Purpose: : Genetic variations in complement factor H (fH), an inhibitor of the alternative complement pathway (AP), and oxidative stress are associated with all forms of age-related macular degeneration (AMD). Here we hypothesized whether oxidative stress renders the RPE more susceptible to complement activation.

Methods: : Human embryonic RPE or ARPE-19 were grown as monolayers on transwell plates. Effects on RPE tight junctions were determined by transepithelial electrical resistance (TER) measurements and immunohistochemistry. Endogenous complement inhibitors were analyzed by flow-cytometry and immunohistochemistry, and VEGF secretion by ELISA. Analysis of long-term effects on RPE cell physiology included analysis of energy metabolism, ROS uptake and cell death assays.

Results: : (1) At low H₂O₂ levels or when exposed to serum alone, RPE monolayers have a stable TER. TER deteriorated rapidly in H₂O₂-exposed monolayers upon adding serum as a source of complement, which was concomitant with a disruption of junctional proteins. The effect was dependent upon sublytic activation of the membrane attack complex. (2) H₂O₂ reduced levels of CD55 and CD59 cell-surface complement inhibitors and impaired fH activity. (3) Only H₂O₂ + serum led to C3-deposition and apical VEGF secretion. (4) TER could be stabilized and VEGF secretion blunted in H₂O₂ + serum treated cells by inhibiting the AP or VEGF-receptor-2. (5) Long-term H₂O₂ + serum impaired RPE physiology and ATP production, but did not result in apoptosis.

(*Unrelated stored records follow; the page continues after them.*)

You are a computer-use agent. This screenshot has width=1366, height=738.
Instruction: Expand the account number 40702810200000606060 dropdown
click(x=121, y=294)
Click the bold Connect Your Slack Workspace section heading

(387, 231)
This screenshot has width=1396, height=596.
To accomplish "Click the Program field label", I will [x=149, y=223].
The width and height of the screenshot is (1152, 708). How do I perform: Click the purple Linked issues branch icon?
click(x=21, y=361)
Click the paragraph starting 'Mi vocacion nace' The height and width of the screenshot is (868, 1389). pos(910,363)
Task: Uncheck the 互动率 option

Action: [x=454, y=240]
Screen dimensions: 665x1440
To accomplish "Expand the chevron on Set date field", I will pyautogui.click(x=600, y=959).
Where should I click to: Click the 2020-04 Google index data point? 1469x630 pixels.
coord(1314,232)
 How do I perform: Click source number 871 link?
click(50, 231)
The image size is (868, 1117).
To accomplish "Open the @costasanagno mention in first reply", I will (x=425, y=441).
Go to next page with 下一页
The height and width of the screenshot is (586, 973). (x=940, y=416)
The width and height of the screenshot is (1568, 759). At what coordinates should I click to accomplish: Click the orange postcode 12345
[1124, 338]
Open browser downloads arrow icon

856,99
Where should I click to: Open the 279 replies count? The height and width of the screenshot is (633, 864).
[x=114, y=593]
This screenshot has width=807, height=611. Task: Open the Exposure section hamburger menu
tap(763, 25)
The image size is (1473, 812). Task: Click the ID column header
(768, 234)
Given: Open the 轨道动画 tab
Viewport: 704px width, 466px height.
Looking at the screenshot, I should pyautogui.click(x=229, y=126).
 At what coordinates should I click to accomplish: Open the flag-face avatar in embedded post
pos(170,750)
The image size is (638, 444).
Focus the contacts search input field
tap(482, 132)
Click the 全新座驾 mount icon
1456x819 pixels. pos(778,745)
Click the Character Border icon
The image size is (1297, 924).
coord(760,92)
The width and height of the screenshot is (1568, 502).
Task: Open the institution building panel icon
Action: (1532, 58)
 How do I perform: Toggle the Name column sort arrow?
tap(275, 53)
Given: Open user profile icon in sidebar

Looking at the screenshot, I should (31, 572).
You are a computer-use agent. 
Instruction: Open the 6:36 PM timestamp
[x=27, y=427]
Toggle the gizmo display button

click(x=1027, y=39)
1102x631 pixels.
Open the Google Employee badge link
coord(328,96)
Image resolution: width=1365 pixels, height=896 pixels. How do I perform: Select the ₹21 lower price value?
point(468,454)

Conclusions: : While RPE cells are resistant to low level oxidative stress, oxidative stress sensitizes RPE cells to effects of a misregulated complement system, resulting in VEGF secretion and disruption of RPE barrier integrity. Long-term oxidative stress and complement exposure impairs RPE physiology and energy metabolism. In summary, we have developed a model whereby oxidative stress in RPE can be linked to the molecular events involved in AMD, including activation of the AP and local production of VEGF.